## [Required action]
In the records below, find the line holding "International (65, 20)" and the line holding "Справочник (322, 470)". Set down both, with every line between them, exactly.

## [Extracted material]
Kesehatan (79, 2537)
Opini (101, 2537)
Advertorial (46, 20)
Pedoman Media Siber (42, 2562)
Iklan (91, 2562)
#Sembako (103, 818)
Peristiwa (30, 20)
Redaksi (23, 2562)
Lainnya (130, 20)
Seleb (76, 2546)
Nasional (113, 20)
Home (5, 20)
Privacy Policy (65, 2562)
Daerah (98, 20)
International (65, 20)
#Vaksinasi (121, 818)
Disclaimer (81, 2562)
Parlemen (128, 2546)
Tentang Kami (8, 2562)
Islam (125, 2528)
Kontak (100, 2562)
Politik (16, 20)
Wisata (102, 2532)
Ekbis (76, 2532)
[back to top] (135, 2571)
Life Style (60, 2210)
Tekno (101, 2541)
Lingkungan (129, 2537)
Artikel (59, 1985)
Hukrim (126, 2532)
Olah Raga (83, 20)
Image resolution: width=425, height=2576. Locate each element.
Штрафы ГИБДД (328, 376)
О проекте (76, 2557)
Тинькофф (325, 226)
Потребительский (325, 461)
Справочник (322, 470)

---

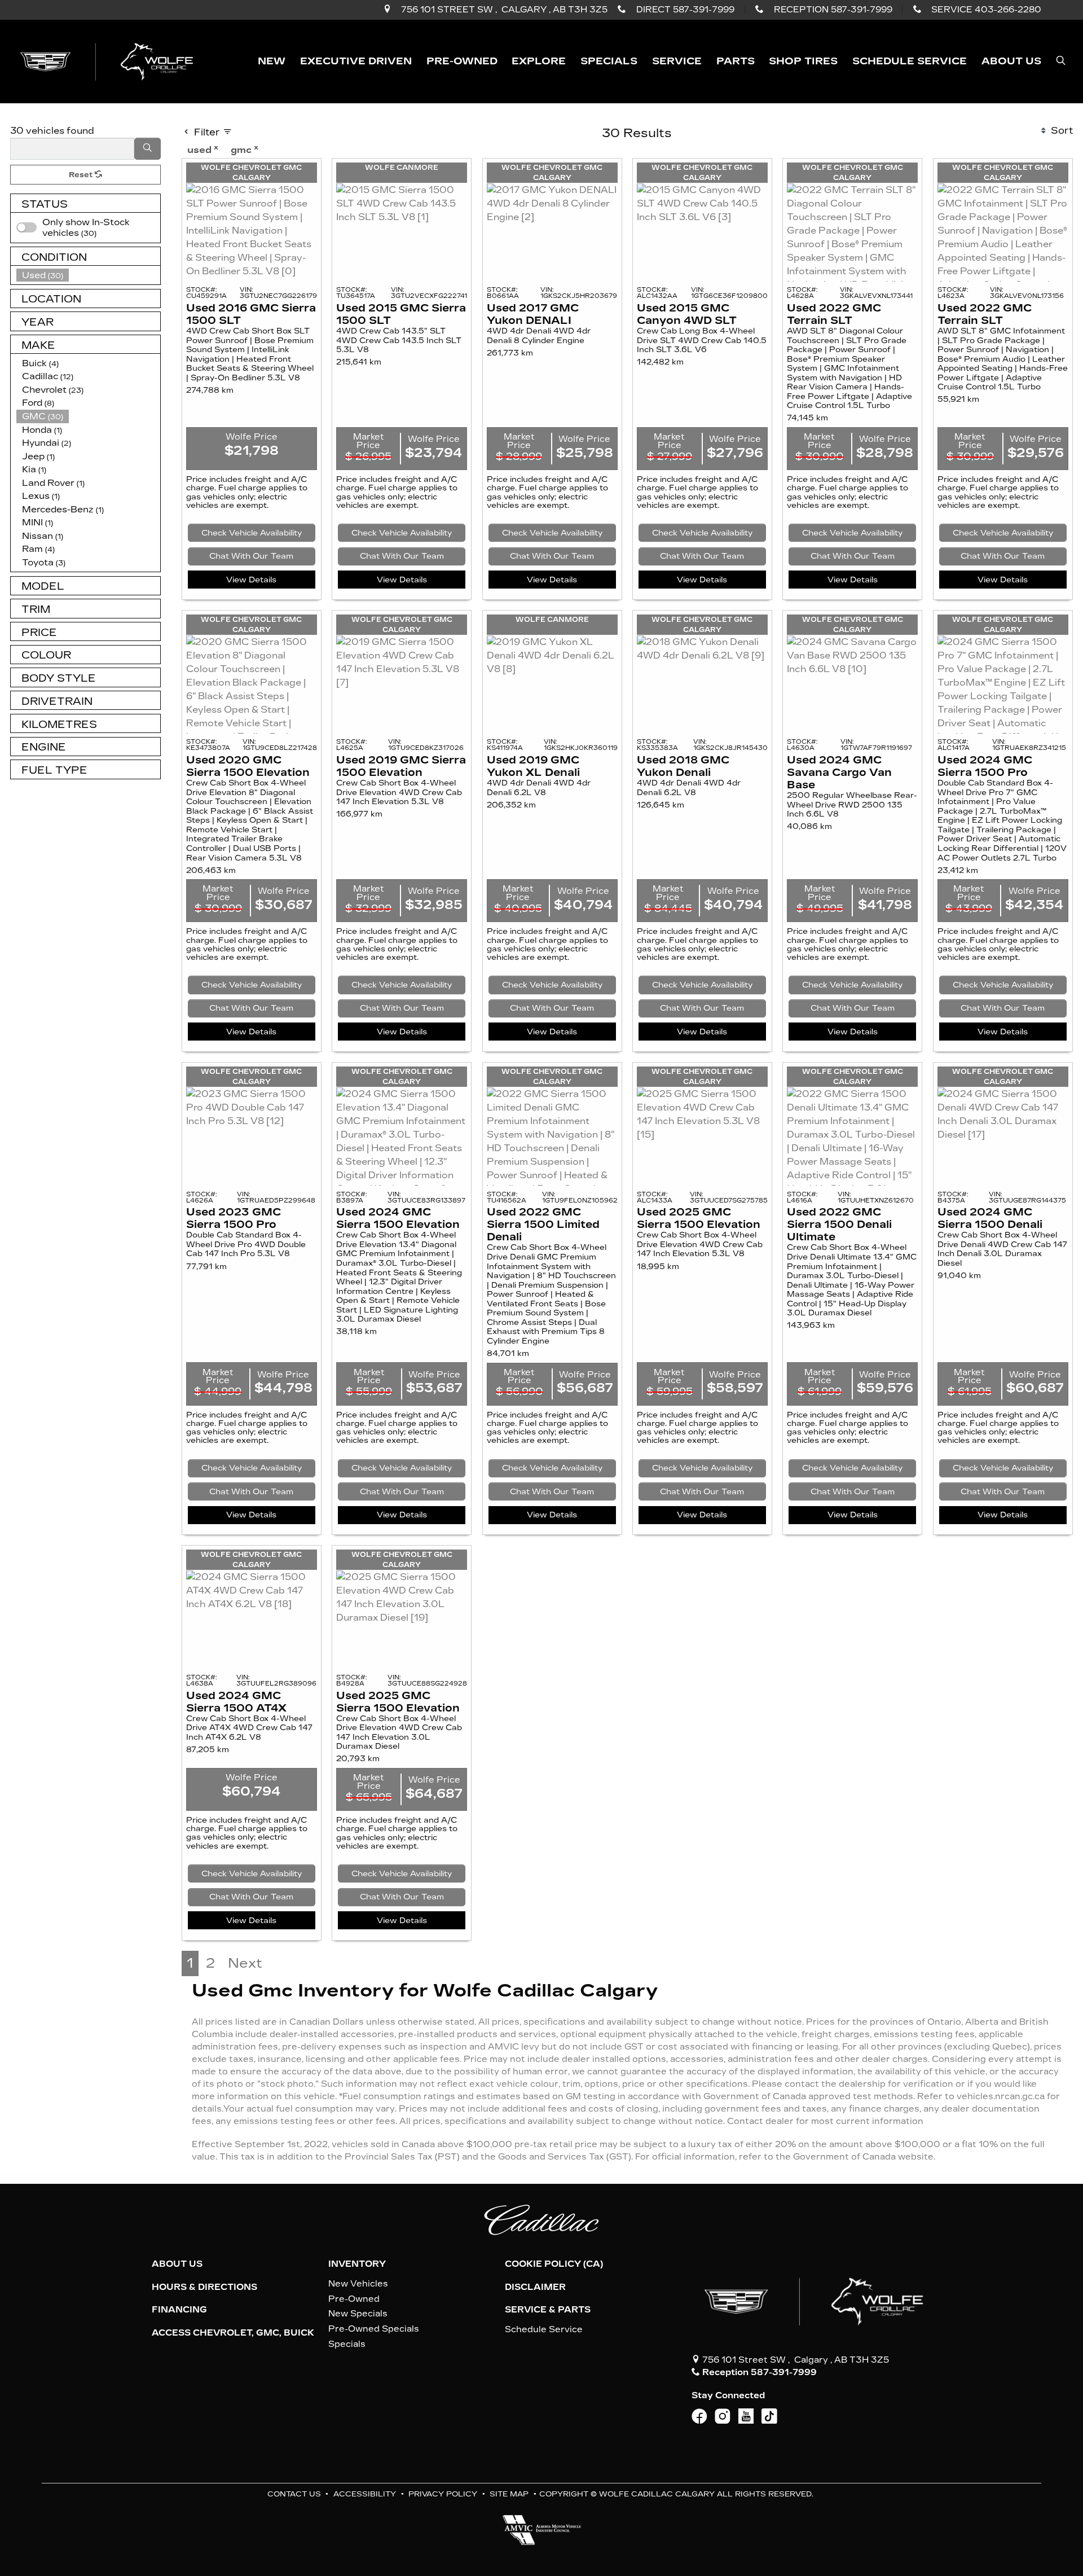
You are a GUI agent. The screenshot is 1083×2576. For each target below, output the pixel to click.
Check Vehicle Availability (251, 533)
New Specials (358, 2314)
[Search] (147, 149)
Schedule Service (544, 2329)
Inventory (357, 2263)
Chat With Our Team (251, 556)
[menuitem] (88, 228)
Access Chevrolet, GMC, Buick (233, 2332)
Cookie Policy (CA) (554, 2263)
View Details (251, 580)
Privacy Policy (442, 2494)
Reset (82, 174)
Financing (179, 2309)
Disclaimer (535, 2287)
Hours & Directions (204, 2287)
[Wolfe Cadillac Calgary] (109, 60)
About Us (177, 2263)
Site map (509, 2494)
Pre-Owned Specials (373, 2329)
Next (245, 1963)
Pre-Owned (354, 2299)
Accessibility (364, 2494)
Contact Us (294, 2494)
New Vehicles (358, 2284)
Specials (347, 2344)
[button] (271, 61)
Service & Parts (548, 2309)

## [Result]
International (65, 20)
#Vaksinasi (121, 818)
Disclaimer (81, 2562)
Parlemen (128, 2546)
Tentang Kami (8, 2562)
Islam (125, 2528)
Kontak (100, 2562)
Politik (16, 20)
Wisata (102, 2532)
Ekbis (76, 2532)
[back to top] (135, 2571)
Life Style (60, 2210)
Tekno (101, 2541)
Lingkungan (129, 2537)
Artikel (59, 1985)
Hukrim (126, 2532)
Olah Raga (83, 20)
Image resolution: width=425, height=2576. Locate each element.
Штрафы ГИБДД (328, 376)
О проекте (76, 2557)
Тинькофф (325, 226)
Потребительский (325, 461)
Справочник (322, 470)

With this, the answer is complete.